Transcribe the records verbatim, from the line with "coordinates (336, 197)." to the line with "center [234, 551].".

[Records supplied Boundary: Start]

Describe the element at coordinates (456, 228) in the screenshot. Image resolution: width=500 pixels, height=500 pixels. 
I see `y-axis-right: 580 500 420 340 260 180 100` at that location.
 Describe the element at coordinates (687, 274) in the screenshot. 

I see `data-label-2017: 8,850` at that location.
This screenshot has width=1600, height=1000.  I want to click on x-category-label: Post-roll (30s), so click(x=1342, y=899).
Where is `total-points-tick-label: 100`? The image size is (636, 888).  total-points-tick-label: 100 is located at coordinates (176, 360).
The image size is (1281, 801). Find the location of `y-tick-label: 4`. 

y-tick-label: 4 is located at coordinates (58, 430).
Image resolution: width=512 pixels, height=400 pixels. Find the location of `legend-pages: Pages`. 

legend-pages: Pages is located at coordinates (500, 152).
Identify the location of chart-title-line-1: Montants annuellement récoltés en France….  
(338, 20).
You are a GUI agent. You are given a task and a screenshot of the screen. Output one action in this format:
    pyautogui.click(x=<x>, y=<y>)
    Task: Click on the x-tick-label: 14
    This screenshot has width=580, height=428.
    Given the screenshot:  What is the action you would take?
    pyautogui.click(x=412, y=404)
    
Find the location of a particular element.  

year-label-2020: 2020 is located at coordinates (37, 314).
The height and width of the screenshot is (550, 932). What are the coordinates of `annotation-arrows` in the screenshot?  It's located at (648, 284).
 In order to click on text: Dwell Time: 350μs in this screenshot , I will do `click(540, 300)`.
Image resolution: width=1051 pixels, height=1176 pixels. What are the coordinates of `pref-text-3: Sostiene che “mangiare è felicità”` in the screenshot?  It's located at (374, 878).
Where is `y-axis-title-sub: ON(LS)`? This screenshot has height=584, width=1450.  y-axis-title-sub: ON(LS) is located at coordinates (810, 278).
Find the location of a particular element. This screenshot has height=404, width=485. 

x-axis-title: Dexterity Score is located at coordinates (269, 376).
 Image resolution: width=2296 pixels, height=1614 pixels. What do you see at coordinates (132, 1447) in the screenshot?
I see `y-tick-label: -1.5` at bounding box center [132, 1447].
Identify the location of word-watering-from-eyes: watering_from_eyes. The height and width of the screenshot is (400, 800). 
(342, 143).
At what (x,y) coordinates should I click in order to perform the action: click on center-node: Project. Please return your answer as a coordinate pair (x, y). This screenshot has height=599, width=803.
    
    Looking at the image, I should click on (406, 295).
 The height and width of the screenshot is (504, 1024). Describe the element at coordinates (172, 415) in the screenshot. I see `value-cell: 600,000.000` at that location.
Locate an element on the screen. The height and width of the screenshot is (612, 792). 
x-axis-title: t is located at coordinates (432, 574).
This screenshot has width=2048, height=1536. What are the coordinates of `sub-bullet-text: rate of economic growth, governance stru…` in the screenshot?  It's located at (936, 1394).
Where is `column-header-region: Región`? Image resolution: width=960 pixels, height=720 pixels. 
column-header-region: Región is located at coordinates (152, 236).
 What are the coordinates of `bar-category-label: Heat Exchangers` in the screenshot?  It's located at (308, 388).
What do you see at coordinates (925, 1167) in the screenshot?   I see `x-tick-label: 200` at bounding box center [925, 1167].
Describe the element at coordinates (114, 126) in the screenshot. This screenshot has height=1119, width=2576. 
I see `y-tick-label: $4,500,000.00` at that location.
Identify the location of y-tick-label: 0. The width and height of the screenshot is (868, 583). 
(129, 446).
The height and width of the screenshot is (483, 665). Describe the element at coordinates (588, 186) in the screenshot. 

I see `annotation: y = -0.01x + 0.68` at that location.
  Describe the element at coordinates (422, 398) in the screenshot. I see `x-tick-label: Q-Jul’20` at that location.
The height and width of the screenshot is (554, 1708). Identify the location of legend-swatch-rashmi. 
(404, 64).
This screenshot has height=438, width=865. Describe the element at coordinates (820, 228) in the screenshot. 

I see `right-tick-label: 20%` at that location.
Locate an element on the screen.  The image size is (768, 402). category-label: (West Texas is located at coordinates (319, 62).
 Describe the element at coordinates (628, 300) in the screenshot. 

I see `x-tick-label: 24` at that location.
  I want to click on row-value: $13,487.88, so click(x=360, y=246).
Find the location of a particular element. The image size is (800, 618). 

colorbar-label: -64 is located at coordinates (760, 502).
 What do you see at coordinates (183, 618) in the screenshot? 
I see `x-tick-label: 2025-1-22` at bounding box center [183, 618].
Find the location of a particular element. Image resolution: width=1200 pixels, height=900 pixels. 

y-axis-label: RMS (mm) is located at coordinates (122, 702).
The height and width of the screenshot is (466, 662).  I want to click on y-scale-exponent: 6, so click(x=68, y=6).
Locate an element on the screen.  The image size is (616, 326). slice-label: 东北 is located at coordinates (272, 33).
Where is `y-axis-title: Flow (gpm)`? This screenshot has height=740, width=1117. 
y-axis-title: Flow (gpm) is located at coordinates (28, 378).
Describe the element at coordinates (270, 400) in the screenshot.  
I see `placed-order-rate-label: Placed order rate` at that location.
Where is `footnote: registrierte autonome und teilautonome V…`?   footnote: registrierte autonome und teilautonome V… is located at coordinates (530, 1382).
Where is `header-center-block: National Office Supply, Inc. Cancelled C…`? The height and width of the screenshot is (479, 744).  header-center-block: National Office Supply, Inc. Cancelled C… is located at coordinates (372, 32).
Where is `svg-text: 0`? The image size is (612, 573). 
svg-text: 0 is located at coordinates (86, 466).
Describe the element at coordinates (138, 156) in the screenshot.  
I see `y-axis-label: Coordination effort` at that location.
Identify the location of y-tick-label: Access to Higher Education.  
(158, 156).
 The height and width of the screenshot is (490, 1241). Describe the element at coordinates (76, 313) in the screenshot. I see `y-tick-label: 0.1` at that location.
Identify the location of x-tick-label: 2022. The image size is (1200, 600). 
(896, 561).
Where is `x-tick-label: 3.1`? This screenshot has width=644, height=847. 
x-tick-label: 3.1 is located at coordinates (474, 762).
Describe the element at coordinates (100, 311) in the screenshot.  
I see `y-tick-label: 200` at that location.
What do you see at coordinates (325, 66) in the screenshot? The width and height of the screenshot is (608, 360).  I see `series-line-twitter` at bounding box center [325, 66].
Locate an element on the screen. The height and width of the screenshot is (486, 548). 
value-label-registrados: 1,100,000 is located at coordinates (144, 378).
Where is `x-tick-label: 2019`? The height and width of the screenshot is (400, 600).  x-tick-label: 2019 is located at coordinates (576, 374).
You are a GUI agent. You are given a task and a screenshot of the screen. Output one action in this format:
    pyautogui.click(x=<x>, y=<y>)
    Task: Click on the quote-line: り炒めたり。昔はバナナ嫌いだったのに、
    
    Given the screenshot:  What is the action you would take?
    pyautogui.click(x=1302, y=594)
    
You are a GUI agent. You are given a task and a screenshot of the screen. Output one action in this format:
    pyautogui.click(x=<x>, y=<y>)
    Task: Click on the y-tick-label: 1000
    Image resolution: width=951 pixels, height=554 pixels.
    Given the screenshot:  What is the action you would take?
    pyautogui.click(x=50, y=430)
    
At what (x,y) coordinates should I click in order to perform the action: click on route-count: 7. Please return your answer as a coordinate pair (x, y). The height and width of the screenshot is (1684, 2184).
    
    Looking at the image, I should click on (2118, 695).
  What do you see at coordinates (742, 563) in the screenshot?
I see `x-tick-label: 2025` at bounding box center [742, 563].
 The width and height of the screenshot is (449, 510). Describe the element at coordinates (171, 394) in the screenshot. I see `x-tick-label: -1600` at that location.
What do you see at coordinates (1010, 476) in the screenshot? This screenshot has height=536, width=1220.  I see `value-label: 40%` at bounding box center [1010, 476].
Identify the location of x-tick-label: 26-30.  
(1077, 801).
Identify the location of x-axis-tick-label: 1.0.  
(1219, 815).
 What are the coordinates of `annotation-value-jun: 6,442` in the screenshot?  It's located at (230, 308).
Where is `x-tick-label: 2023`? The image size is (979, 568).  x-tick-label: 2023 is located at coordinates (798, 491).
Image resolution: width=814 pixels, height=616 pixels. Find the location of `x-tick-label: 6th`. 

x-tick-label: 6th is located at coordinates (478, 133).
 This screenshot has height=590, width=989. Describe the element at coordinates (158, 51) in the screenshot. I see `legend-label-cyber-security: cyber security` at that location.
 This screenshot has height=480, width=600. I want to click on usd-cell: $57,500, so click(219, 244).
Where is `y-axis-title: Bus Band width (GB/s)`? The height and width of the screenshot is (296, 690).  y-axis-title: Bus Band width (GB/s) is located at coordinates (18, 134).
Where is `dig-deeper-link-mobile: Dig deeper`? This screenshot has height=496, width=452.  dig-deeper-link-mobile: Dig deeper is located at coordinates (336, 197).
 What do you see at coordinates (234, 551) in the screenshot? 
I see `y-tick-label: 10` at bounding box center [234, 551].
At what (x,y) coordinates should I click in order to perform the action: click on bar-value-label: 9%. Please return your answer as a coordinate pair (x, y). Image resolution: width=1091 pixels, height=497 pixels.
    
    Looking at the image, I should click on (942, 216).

[Records supplied Boundary: End]

• **Written solution**:
Where is `dig-deeper-link-mobile: Dig deeper`? This screenshot has height=496, width=452.  dig-deeper-link-mobile: Dig deeper is located at coordinates (336, 197).
 What do you see at coordinates (234, 551) in the screenshot? 
I see `y-tick-label: 10` at bounding box center [234, 551].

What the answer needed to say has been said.